(Collected data entries)
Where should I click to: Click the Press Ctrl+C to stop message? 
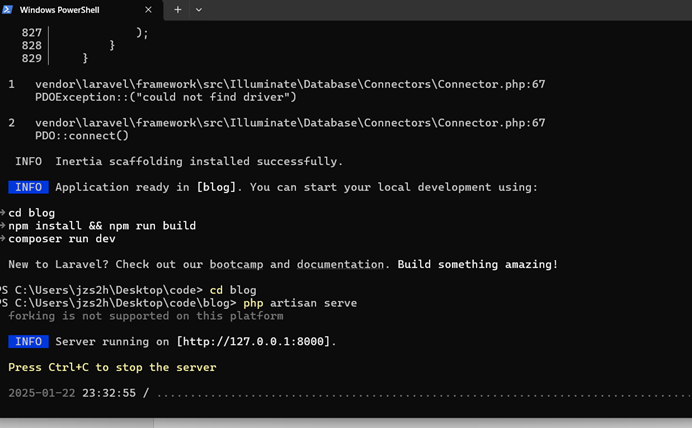tap(112, 368)
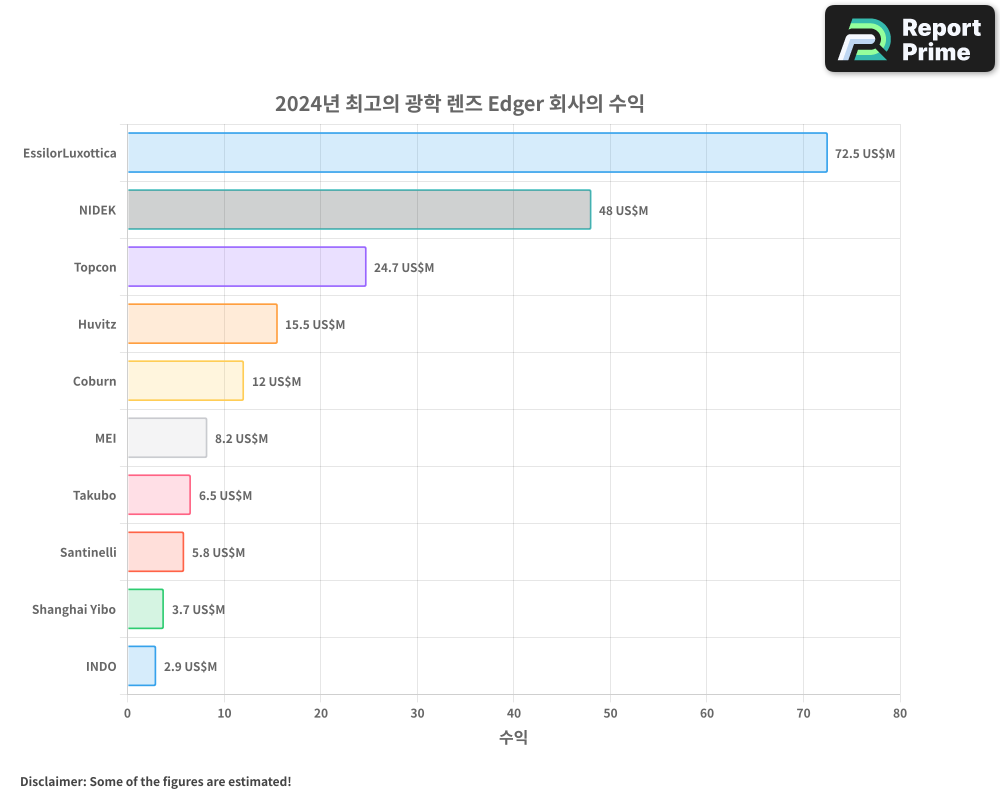Select the 48 US$M value label

point(623,210)
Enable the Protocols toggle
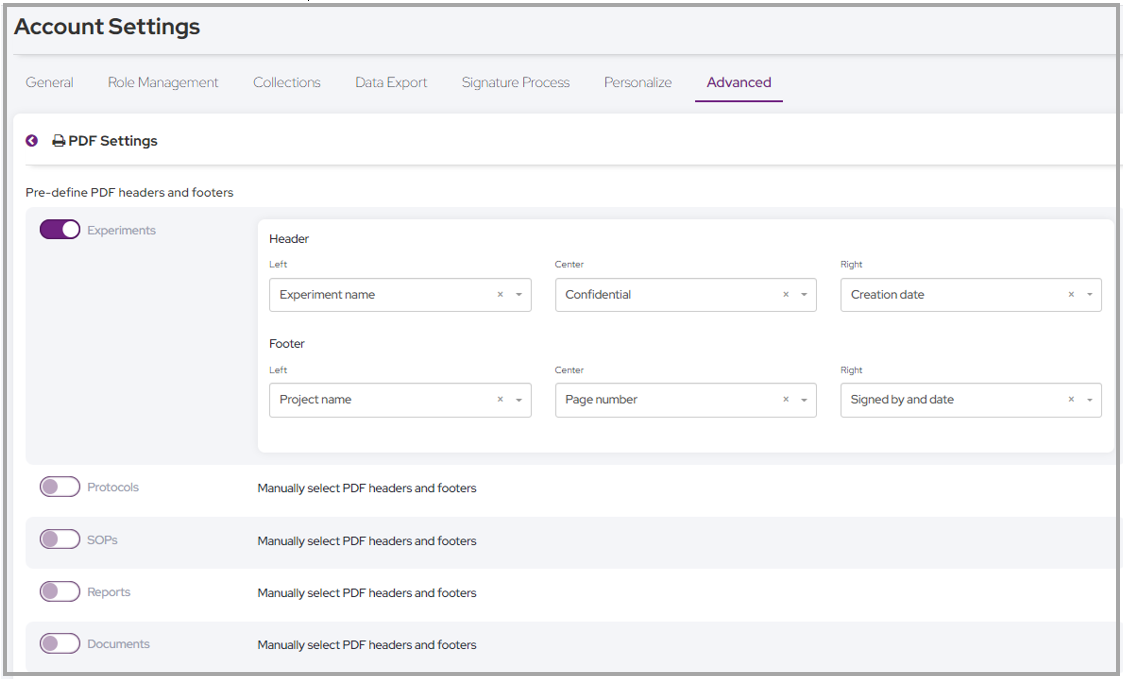This screenshot has height=679, width=1123. pyautogui.click(x=59, y=486)
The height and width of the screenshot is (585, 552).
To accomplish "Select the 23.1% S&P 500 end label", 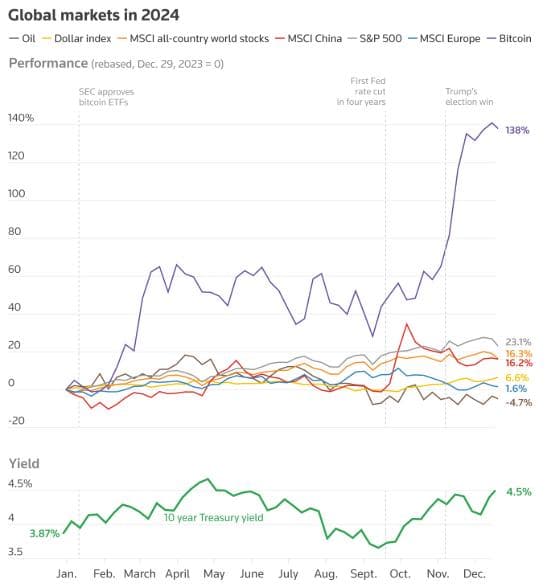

## EXERCISE GOAL
Only the lines from the line with "The height and" through the end of the entries above, copied exactly and with both ends included, belong in the response; the pictures do not.

## SOLUTION TO THE EXERCISE
The height and width of the screenshot is (585, 552).
To accomplish "Select the 23.1% S&P 500 end label", 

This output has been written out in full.